> **Problem requirements**:
Beneath this line are the data; copy exactly the part of them that opens with the line containing "Select the 70세 highlighted row label" and closes with the line containing "Screen dimensions: 338x301", and only that part.
# # # # #
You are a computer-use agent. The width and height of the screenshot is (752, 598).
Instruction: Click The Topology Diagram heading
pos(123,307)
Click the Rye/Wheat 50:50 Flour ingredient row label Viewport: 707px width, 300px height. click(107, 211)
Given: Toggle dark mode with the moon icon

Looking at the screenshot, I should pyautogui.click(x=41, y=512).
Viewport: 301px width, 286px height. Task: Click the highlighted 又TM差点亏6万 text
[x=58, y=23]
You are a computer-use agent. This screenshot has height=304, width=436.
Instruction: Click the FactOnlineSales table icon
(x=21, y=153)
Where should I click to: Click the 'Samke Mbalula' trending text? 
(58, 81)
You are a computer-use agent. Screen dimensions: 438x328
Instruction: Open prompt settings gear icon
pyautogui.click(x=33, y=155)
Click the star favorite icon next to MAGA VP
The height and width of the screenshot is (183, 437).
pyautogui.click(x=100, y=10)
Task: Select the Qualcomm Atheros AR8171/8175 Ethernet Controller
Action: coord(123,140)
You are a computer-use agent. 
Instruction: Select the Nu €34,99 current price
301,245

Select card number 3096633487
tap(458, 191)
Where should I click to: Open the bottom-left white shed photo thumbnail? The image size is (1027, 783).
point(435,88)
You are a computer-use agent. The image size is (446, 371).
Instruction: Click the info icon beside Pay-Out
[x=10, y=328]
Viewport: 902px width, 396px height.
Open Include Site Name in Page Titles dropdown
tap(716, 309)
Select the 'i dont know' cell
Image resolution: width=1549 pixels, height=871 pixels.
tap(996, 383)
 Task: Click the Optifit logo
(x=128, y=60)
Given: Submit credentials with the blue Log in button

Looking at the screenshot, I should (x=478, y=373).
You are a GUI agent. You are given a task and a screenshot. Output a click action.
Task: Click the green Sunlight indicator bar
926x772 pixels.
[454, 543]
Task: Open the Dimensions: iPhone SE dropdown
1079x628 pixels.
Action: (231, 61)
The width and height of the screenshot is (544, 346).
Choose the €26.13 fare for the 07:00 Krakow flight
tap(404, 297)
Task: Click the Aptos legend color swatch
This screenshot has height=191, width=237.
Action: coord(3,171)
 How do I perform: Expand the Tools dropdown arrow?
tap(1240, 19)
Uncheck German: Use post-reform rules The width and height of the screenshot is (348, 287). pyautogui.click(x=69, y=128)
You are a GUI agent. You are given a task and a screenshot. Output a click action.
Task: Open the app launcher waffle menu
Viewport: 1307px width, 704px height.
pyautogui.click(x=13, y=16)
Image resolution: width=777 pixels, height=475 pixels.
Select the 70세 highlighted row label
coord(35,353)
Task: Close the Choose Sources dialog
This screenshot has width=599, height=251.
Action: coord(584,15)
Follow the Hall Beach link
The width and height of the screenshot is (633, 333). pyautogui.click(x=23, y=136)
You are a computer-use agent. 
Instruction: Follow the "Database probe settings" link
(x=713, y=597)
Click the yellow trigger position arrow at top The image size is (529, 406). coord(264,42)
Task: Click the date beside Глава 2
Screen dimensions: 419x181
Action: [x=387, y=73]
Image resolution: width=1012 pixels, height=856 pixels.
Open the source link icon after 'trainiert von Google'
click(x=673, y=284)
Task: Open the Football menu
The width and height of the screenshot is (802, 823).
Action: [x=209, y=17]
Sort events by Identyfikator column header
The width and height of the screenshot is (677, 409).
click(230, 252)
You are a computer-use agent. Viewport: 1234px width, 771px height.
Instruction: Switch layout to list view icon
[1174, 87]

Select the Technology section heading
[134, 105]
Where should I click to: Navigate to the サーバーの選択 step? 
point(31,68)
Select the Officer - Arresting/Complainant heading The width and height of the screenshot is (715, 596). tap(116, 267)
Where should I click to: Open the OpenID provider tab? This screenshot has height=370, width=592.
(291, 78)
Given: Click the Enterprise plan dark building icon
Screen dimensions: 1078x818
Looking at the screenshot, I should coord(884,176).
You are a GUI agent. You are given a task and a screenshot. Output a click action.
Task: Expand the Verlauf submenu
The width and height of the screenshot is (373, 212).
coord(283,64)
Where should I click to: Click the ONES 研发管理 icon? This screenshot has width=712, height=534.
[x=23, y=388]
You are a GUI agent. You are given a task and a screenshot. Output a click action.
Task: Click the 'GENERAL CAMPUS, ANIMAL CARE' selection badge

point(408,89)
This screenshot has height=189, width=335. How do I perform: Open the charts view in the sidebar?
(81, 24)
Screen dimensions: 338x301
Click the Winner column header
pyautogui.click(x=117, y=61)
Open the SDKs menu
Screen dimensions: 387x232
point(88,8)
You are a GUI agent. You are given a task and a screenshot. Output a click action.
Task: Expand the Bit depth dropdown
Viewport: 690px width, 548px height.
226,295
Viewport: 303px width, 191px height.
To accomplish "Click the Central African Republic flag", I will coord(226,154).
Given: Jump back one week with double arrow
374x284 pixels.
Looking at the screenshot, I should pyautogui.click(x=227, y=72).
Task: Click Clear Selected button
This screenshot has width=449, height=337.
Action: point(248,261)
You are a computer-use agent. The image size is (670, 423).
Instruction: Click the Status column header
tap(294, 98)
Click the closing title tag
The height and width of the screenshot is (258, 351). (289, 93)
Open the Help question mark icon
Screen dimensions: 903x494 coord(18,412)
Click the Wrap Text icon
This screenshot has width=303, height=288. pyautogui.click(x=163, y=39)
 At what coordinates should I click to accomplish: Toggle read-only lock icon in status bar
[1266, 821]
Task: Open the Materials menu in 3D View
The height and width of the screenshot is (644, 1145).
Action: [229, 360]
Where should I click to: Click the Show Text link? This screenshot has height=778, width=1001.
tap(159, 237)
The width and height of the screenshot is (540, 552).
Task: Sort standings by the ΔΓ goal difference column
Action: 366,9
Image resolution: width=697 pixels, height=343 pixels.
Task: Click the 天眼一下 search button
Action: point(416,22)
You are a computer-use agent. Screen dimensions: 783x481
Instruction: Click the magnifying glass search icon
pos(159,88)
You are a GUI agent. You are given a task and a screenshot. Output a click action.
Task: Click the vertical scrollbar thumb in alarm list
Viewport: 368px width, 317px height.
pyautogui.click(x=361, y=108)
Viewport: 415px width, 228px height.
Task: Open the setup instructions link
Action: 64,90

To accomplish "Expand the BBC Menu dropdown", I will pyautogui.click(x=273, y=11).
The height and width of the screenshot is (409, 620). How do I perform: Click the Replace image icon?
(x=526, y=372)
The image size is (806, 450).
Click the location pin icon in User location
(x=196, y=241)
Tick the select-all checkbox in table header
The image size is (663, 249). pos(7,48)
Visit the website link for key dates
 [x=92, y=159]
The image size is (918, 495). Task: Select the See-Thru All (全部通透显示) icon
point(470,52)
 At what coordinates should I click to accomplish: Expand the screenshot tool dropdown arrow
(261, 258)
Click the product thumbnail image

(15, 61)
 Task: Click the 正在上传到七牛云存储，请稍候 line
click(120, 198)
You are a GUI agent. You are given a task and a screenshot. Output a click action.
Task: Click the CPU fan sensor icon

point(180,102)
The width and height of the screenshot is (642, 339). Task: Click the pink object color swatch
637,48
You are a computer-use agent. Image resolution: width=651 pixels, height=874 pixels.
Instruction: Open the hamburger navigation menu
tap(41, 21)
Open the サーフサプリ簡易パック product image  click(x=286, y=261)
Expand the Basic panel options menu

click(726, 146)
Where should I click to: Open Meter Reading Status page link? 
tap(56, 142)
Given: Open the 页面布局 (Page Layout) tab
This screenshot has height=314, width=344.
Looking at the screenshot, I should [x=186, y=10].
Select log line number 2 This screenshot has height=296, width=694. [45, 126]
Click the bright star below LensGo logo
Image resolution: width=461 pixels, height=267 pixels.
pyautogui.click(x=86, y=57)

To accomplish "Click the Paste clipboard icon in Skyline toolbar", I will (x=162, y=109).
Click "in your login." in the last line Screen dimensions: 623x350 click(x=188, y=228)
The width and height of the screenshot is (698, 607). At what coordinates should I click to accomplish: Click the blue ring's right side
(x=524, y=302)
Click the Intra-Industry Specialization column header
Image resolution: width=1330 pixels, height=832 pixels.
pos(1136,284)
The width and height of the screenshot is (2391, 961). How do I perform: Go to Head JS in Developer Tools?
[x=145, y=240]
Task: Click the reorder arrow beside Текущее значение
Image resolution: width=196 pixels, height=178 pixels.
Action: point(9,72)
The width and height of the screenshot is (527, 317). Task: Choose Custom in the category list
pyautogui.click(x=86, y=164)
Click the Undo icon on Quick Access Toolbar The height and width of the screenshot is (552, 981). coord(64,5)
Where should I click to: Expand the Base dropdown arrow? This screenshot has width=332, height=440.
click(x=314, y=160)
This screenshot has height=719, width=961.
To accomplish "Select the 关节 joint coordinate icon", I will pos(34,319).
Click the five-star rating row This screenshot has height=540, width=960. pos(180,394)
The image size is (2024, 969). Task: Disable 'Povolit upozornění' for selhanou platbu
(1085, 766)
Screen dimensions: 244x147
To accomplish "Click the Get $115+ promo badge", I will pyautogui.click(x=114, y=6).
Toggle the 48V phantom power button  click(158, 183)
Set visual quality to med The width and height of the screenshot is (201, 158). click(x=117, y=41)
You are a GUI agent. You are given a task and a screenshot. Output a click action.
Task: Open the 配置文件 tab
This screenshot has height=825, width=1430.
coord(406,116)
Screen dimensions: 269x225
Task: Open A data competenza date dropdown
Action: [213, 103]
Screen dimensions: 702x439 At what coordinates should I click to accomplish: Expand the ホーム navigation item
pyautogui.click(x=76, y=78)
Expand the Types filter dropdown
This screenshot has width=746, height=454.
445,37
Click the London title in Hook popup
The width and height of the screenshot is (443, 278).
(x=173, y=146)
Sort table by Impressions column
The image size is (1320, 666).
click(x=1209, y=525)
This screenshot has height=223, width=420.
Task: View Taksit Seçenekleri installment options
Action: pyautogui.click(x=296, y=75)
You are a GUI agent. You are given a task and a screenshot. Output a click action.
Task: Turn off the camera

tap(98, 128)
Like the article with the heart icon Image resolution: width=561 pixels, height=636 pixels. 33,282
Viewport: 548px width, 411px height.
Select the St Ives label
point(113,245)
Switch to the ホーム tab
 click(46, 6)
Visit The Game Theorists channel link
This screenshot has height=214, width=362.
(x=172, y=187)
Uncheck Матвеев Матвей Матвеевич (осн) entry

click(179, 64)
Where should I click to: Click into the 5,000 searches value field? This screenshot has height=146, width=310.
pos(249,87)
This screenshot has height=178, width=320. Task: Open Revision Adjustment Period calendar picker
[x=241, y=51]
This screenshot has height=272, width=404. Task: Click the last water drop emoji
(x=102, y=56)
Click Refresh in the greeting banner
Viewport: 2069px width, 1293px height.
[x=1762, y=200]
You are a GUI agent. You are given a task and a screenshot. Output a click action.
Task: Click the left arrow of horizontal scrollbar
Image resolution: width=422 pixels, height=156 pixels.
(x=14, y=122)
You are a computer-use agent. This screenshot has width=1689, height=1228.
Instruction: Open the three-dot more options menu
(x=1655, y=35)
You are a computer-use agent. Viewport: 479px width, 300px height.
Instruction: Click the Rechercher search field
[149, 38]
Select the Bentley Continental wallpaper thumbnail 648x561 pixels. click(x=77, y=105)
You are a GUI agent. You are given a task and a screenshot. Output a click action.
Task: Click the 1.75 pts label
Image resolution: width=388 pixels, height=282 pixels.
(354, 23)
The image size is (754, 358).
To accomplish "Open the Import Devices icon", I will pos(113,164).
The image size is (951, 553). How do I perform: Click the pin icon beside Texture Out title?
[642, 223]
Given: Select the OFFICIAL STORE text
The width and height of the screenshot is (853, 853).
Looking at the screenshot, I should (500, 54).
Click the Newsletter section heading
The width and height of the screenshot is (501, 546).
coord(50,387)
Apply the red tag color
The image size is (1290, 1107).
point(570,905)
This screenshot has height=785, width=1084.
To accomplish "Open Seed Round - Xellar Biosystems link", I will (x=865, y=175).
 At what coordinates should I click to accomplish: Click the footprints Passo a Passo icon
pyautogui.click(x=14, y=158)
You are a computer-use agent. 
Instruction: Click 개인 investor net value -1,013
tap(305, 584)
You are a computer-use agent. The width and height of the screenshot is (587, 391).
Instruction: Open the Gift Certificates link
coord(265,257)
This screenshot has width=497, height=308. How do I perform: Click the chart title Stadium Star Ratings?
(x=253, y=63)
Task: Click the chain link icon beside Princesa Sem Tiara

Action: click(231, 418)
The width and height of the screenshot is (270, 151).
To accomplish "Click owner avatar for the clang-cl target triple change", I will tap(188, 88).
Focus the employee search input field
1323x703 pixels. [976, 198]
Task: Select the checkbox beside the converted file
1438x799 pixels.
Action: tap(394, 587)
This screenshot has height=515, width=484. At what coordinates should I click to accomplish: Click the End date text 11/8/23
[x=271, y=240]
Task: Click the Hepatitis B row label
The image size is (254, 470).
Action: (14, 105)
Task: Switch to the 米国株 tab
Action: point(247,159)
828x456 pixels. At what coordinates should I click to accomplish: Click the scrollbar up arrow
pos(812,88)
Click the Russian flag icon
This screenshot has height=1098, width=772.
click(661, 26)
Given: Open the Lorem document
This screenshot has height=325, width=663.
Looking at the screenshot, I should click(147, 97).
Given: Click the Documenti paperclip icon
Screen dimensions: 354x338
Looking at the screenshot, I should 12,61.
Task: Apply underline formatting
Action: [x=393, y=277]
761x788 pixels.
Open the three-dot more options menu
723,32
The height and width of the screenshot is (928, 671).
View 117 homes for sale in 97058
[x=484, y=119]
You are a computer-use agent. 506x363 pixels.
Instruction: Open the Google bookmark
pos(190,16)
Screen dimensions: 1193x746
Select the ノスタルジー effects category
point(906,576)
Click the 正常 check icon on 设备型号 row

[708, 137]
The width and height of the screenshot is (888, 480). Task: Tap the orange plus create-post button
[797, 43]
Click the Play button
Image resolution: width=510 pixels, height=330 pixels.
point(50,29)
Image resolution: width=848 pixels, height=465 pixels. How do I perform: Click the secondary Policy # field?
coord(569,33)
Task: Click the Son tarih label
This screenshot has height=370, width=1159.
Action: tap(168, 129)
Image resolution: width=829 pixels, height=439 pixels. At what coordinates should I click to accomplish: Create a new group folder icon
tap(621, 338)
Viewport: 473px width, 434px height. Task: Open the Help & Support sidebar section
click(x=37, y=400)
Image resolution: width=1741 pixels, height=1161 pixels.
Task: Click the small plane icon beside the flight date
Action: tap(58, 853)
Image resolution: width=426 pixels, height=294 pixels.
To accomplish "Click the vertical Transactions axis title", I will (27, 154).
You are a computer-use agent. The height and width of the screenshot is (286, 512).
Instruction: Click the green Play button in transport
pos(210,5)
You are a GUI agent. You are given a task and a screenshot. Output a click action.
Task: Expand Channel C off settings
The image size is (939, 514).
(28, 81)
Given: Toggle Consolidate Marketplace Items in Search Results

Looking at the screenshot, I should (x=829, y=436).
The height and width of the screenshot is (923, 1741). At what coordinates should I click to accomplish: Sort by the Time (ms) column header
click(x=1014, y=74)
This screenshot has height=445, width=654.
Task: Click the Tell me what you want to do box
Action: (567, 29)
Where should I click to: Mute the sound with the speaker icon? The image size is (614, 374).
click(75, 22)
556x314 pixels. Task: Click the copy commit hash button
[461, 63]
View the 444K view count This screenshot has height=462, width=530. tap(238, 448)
# # # # #
> **Answer area**:
Select the 70세 highlighted row label
coord(35,353)
Task: Close the Choose Sources dialog
This screenshot has width=599, height=251.
Action: coord(584,15)
Follow the Hall Beach link
The width and height of the screenshot is (633, 333). pyautogui.click(x=23, y=136)
You are a computer-use agent. 
Instruction: Follow the "Database probe settings" link
(x=713, y=597)
Click the yellow trigger position arrow at top The image size is (529, 406). coord(264,42)
Task: Click the date beside Глава 2
Screen dimensions: 419x181
Action: [x=387, y=73]
Image resolution: width=1012 pixels, height=856 pixels.
Open the source link icon after 'trainiert von Google'
click(x=673, y=284)
Task: Open the Football menu
The width and height of the screenshot is (802, 823).
Action: [x=209, y=17]
Sort events by Identyfikator column header
The width and height of the screenshot is (677, 409).
click(230, 252)
You are a computer-use agent. Viewport: 1234px width, 771px height.
Instruction: Switch layout to list view icon
[1174, 87]

Select the Technology section heading
[134, 105]
Where should I click to: Navigate to the サーバーの選択 step? 
point(31,68)
Select the Officer - Arresting/Complainant heading The width and height of the screenshot is (715, 596). tap(116, 267)
Where should I click to: Open the OpenID provider tab? This screenshot has height=370, width=592.
(291, 78)
Given: Click the Enterprise plan dark building icon
Screen dimensions: 1078x818
Looking at the screenshot, I should coord(884,176).
You are a GUI agent. You are given a task and a screenshot. Output a click action.
Task: Expand the Verlauf submenu
The width and height of the screenshot is (373, 212).
coord(283,64)
Where should I click to: Click the ONES 研发管理 icon? This screenshot has width=712, height=534.
[x=23, y=388]
You are a GUI agent. You are given a task and a screenshot. Output a click action.
Task: Click the 'GENERAL CAMPUS, ANIMAL CARE' selection badge

point(408,89)
This screenshot has height=189, width=335. How do I perform: Open the charts view in the sidebar?
(81, 24)
Screen dimensions: 338x301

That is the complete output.